• _Dataset_:
BEGIN
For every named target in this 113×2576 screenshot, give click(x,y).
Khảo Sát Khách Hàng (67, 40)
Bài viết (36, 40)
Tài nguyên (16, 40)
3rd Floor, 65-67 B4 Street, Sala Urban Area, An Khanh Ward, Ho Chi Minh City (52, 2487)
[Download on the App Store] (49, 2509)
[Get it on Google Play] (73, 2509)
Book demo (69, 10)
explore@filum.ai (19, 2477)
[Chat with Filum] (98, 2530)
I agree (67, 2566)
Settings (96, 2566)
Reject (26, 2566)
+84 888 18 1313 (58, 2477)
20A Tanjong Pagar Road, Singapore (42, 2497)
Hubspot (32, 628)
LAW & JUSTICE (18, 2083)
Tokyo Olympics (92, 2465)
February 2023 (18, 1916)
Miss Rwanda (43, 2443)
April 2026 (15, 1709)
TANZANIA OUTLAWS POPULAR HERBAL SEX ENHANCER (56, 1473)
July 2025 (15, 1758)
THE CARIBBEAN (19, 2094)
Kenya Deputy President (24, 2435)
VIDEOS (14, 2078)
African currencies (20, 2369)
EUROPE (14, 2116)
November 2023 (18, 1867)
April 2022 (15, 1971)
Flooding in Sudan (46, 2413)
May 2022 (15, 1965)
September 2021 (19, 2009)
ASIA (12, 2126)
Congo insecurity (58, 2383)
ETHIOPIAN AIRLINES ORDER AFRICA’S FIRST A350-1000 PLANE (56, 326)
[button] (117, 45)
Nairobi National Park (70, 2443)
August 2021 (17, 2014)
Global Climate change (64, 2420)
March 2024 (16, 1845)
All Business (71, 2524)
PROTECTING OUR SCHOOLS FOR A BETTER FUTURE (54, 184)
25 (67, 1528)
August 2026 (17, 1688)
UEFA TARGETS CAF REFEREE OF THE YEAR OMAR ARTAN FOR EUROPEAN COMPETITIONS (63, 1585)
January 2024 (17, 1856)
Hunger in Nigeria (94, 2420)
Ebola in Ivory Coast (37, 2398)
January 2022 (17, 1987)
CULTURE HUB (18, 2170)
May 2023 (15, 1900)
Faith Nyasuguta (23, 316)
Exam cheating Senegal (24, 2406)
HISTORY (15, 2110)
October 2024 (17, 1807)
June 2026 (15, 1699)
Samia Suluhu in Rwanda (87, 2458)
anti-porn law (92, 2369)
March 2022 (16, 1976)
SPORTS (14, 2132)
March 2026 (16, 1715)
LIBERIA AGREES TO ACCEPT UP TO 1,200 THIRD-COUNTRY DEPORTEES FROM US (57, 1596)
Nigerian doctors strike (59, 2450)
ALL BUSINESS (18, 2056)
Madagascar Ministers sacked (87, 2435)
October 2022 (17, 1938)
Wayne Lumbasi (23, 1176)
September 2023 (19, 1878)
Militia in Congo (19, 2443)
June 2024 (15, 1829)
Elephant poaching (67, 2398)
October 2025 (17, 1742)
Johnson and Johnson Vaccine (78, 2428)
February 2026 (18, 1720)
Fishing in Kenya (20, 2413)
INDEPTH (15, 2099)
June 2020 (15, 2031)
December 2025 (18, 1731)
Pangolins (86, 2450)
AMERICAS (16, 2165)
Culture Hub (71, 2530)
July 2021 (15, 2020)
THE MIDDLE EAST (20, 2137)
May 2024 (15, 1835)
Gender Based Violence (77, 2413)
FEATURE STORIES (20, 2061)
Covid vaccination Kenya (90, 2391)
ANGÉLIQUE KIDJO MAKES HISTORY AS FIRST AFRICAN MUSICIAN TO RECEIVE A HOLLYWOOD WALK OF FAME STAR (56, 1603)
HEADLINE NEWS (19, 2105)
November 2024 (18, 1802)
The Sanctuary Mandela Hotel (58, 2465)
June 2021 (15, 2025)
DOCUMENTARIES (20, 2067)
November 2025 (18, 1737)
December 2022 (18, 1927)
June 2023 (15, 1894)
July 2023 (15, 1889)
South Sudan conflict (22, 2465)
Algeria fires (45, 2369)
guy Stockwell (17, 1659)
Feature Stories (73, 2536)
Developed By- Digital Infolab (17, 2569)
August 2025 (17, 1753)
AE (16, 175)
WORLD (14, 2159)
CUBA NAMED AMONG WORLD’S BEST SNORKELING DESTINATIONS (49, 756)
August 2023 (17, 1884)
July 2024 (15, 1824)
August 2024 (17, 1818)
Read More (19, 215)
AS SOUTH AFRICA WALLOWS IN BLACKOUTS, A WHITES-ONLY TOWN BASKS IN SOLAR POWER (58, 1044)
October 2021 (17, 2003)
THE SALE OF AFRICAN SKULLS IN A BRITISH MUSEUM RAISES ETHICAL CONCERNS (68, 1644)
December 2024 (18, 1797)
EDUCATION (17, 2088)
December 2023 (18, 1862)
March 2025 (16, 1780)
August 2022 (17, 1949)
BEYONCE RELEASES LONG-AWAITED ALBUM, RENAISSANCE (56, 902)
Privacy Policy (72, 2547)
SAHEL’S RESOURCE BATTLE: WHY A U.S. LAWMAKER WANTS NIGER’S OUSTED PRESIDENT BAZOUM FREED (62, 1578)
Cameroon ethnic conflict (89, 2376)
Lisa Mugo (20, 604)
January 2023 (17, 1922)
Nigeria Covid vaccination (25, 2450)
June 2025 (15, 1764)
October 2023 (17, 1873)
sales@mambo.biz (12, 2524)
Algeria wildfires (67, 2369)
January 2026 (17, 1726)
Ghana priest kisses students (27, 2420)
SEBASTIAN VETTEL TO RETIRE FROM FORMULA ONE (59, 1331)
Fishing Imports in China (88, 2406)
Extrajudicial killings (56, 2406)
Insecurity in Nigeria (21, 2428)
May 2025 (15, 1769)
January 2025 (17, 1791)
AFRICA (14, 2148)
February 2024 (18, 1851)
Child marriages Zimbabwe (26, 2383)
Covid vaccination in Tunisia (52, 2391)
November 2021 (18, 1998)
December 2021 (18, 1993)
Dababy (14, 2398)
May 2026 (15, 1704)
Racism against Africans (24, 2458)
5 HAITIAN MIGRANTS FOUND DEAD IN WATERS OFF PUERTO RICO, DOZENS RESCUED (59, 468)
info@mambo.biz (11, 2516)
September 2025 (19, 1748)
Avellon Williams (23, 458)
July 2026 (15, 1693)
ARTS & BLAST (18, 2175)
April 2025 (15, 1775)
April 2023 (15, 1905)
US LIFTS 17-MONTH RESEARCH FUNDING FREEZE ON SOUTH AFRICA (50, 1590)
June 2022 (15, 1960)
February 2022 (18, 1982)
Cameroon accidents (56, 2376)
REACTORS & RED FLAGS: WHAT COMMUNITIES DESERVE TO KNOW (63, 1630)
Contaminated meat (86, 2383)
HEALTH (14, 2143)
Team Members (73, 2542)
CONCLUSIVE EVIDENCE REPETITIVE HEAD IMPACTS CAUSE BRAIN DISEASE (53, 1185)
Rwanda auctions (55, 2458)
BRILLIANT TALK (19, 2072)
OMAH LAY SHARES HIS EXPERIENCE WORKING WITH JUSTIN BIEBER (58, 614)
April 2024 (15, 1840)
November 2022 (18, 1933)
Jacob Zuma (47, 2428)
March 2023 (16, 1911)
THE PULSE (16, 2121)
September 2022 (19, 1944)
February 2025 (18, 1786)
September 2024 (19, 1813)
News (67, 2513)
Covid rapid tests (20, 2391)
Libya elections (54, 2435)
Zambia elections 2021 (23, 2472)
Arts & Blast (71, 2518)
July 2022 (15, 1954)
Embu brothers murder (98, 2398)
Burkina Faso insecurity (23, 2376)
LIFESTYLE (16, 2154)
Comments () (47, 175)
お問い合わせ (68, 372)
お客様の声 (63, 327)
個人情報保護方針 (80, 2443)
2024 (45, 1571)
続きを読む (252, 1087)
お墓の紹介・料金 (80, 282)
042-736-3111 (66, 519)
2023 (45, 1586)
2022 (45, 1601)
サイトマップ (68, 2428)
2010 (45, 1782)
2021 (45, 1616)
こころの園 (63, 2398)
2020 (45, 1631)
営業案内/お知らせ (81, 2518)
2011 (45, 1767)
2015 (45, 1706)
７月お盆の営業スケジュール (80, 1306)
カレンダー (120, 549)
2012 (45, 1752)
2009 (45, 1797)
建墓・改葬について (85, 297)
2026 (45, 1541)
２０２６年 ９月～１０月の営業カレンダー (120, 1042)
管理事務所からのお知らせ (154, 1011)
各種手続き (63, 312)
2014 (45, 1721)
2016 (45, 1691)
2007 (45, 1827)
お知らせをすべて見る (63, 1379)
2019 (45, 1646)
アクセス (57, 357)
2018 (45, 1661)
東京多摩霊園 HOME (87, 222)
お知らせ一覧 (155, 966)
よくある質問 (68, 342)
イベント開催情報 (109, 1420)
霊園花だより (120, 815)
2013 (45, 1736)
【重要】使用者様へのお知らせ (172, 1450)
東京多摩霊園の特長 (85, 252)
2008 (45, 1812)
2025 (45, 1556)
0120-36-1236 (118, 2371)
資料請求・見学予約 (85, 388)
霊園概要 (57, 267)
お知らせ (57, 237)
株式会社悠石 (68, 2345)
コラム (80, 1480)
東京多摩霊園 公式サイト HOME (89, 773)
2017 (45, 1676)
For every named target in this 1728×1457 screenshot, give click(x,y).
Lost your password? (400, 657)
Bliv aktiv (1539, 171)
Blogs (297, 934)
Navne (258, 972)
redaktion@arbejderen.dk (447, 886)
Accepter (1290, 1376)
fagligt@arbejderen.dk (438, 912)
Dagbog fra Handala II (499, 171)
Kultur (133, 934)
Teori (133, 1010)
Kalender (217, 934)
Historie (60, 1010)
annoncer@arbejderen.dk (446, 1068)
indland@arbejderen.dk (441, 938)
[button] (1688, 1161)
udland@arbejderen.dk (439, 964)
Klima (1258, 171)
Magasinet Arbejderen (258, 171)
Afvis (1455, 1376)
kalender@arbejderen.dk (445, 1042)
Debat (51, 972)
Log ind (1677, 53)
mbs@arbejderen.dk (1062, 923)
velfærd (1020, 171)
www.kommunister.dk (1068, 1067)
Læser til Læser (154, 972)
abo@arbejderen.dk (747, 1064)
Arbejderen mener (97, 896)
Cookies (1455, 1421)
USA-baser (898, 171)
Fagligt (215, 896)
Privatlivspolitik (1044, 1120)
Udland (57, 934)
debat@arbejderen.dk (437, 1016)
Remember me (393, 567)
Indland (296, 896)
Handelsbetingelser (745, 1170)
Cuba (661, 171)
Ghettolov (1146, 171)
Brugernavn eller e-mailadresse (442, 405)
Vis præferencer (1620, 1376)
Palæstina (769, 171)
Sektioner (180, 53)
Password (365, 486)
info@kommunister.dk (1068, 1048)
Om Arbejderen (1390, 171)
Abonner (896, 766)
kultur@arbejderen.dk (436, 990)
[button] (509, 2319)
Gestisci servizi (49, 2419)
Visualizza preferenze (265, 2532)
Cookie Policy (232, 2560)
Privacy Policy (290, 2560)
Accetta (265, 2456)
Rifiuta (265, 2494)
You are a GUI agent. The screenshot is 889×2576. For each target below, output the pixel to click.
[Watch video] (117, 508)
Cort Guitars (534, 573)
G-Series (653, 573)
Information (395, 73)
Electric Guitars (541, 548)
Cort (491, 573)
END
• _How to complete this task_: Print again the lines of the entries above that fall between the line holding "Khảo Sát Khách Hàng (67, 40)" and the line holding "March 2022 (16, 1976)", inclusive, exactly as they stand.

• _Answer area_:
Khảo Sát Khách Hàng (67, 40)
Bài viết (36, 40)
Tài nguyên (16, 40)
3rd Floor, 65-67 B4 Street, Sala Urban Area, An Khanh Ward, Ho Chi Minh City (52, 2487)
[Download on the App Store] (49, 2509)
[Get it on Google Play] (73, 2509)
Book demo (69, 10)
explore@filum.ai (19, 2477)
[Chat with Filum] (98, 2530)
I agree (67, 2566)
Settings (96, 2566)
Reject (26, 2566)
+84 888 18 1313 (58, 2477)
20A Tanjong Pagar Road, Singapore (42, 2497)
Hubspot (32, 628)
LAW & JUSTICE (18, 2083)
Tokyo Olympics (92, 2465)
February 2023 (18, 1916)
Miss Rwanda (43, 2443)
April 2026 (15, 1709)
TANZANIA OUTLAWS POPULAR HERBAL SEX ENHANCER (56, 1473)
July 2025 (15, 1758)
THE CARIBBEAN (19, 2094)
Kenya Deputy President (24, 2435)
VIDEOS (14, 2078)
African currencies (20, 2369)
EUROPE (14, 2116)
November 2023 (18, 1867)
April 2022 (15, 1971)
Flooding in Sudan (46, 2413)
May 2022 (15, 1965)
September 2021 (19, 2009)
ASIA (12, 2126)
Congo insecurity (58, 2383)
ETHIOPIAN AIRLINES ORDER AFRICA’S FIRST A350-1000 PLANE (56, 326)
[button] (117, 45)
Nairobi National Park (70, 2443)
August 2021 (17, 2014)
Global Climate change (64, 2420)
March 2024 (16, 1845)
All Business (71, 2524)
PROTECTING OUR SCHOOLS FOR A BETTER FUTURE (54, 184)
25 (67, 1528)
August 2026 (17, 1688)
UEFA TARGETS CAF REFEREE OF THE YEAR OMAR ARTAN FOR EUROPEAN COMPETITIONS (63, 1585)
January 2024 (17, 1856)
Hunger in Nigeria (94, 2420)
Ebola in Ivory Coast (37, 2398)
January 2022 (17, 1987)
CULTURE HUB (18, 2170)
May 2023 (15, 1900)
Faith Nyasuguta (23, 316)
Exam cheating Senegal (24, 2406)
HISTORY (15, 2110)
October 2024 (17, 1807)
June 2026 (15, 1699)
Samia Suluhu in Rwanda (87, 2458)
anti-porn law (92, 2369)
March 2022 (16, 1976)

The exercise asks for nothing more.